### [TEXT BLOCK]
________________________________________

# Homework 1 - Stock Markets Analytics Zoomcamp

## Introduction and Data Source

### Question 1: [Macro] Average growth of GDP in 2023

**What is the average growth (in %) of GDP in 2023?**

Download the timeseries Real Gross Domestic Product (GDPC1) from FRED (https://fred.stlouisfed.org/series/GDPC1). Calculate year-over-year (YoY) growth rate (that is, divide current value to one 4 quarters ago). Find the average YoY growth in 2023 (average from 4 YoY numbers). Round to 1 digit after the decimal point: e.g. if you get 5.66% growth => you should answer 5.7

In [3]:
import pandas as pd
import pandas_datareader.data as pdr
import datetime as dt

# Define start and end dates
start = dt.datetime(2022, 1, 1)
end = dt.datetime(2024, 1, 1)

# Download GDPC1 data from FRED
gdpc1 = pdr.DataReader("GDPC1", "fred", start, end)

# Calculate year-over-year growth rate
gdpc1_yoy = gdpc1.pct_change(4) * 100  # Multiply by 100 to get percentage change
gdpc1_yoy.columns = ['YoY_Growth']  # Rename column for clarity

# Extract YoY growth rates for 2023
gdpc1_yoy_2023 = gdpc1_yoy.loc['2023']

# Calculate average YoY growth in 2023
average_yoy_growth_2023 = gdpc1_yoy_2023.mean()

# Round to 1 decimal point
average_yoy_growth_2023_rounded = round(average_yoy_growth_2023, 1)

print("Average YoY Growth in 2023: {}%".format(average_yoy_growth_2023_rounded))

Average YoY Growth in 2023: YoY_Growth    2.5
dtype: float64%


### Question 2. [Macro] Inverse "Treasury Yield"

**Find the min value of (dgs10-dgs2) after since year 2000 (2000-01-01) and write it down as an answer, round to 1 digit after the decimal point.**

Download DGS2 and DGS10 interest rates series (https://fred.stlouisfed.org/series/DGS2, https://fred.stlouisfed.org/series/DGS10). Join them together to one dataframe on date (you might need to read about pandas.DataFrame.join()), calculate the difference dgs10-dgs2 daily.

(Additional: think about what does the "inverted yield curve" mean for the market and investors? do you see the same thing in your country/market of interest? Do you think it can be a good predictive feature for the models?)

In [5]:
# Define start and end dates
start = "2000-01-01"
end = "2024-01-01"

________________________________________

### [Target pointing data]
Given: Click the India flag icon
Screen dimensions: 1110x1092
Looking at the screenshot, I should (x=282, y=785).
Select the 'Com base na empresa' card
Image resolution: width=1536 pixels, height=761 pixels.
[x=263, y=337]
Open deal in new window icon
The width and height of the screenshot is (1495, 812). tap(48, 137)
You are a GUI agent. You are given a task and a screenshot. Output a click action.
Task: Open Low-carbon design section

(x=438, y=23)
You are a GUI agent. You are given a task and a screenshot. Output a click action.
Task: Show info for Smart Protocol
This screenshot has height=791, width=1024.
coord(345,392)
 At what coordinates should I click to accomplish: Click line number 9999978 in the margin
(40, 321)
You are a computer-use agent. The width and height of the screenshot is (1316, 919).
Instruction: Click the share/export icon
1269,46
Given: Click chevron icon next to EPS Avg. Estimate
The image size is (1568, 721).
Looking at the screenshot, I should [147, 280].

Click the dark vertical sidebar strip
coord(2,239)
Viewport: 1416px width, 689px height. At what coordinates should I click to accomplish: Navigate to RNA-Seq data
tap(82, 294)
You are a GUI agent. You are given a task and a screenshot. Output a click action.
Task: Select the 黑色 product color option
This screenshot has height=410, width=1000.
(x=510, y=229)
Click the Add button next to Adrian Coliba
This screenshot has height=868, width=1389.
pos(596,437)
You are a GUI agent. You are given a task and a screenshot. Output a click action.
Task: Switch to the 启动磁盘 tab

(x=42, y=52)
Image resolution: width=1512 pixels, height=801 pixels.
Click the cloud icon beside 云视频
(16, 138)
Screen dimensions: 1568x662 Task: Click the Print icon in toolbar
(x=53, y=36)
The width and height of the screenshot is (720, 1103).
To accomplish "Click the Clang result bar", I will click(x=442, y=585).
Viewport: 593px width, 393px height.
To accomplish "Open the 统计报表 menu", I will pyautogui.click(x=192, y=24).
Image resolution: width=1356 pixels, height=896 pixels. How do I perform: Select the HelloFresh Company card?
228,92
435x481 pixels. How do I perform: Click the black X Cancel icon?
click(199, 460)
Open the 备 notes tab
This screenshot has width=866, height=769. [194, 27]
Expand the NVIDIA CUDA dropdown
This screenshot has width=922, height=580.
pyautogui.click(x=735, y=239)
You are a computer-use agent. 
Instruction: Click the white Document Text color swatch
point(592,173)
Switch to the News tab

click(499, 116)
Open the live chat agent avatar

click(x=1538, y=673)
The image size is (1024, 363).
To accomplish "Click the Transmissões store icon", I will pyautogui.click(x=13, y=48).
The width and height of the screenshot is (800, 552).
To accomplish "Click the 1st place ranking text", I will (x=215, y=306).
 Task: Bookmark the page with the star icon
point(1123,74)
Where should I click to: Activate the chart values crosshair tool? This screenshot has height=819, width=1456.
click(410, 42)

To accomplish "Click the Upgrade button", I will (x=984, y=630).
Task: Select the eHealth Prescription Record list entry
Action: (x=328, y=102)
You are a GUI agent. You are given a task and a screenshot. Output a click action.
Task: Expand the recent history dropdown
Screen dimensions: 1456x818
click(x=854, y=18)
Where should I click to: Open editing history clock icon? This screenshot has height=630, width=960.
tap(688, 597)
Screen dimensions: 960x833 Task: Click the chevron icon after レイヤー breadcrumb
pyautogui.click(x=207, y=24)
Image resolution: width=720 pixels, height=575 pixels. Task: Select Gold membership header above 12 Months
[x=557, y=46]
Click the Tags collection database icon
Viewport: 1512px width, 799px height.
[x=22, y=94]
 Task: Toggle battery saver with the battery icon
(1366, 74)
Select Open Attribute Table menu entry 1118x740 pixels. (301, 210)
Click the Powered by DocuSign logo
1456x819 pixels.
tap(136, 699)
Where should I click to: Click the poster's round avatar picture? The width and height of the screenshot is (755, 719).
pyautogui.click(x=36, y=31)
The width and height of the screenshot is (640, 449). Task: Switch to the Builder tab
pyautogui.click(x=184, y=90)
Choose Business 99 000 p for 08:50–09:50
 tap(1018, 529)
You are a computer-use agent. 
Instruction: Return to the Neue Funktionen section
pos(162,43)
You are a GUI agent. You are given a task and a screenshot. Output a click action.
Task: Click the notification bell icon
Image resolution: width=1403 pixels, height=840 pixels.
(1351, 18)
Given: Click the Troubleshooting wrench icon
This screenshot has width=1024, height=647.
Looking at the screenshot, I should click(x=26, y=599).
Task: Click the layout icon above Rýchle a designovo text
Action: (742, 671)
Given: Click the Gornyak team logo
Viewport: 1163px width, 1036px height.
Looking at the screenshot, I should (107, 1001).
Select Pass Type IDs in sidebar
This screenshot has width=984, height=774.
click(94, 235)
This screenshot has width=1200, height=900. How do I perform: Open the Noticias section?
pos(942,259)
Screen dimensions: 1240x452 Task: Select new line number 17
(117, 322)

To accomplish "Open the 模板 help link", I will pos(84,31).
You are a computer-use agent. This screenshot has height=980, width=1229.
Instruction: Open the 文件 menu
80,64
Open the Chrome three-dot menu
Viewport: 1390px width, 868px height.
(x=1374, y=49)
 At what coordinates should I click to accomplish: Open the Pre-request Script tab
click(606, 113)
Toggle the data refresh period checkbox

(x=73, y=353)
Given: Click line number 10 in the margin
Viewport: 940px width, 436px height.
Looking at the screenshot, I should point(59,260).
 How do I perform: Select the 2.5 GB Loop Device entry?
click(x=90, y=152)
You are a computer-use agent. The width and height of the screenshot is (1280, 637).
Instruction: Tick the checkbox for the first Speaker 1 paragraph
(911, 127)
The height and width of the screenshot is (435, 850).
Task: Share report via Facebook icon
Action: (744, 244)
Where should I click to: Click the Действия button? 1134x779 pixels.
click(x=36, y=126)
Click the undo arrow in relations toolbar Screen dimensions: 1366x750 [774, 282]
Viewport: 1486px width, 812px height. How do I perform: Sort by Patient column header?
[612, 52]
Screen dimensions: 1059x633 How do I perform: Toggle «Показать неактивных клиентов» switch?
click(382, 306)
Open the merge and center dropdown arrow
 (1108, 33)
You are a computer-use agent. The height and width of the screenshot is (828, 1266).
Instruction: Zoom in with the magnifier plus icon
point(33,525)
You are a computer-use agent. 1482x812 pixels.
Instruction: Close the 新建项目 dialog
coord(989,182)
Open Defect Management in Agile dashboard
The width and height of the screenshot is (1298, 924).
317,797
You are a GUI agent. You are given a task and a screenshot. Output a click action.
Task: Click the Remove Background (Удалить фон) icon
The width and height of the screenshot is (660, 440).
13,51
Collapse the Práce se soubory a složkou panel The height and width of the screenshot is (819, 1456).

________________________________________

### [TASK GOAL]
Reproduce the stock markets homework between "### Question 1: [Macro]" and "dt.datetime(2022, 1, 1)", inclusive, swapping "year-over-year" for "annual". The records play no part in the work.

### [ANSWER TO THE EXERCISE]
### Question 1: [Macro] Average growth of GDP in 2023

**What is the average growth (in %) of GDP in 2023?**

Download the timeseries Real Gross Domestic Product (GDPC1) from FRED (https://fred.stlouisfed.org/series/GDPC1). Calculate annual (YoY) growth rate (that is, divide current value to one 4 quarters ago). Find the average YoY growth in 2023 (average from 4 YoY numbers). Round to 1 digit after the decimal point: e.g. if you get 5.66% growth => you should answer 5.7

In [3]:
import pandas as pd
import pandas_datareader.data as pdr
import datetime as dt

# Define start and end dates
start = dt.datetime(2022, 1, 1)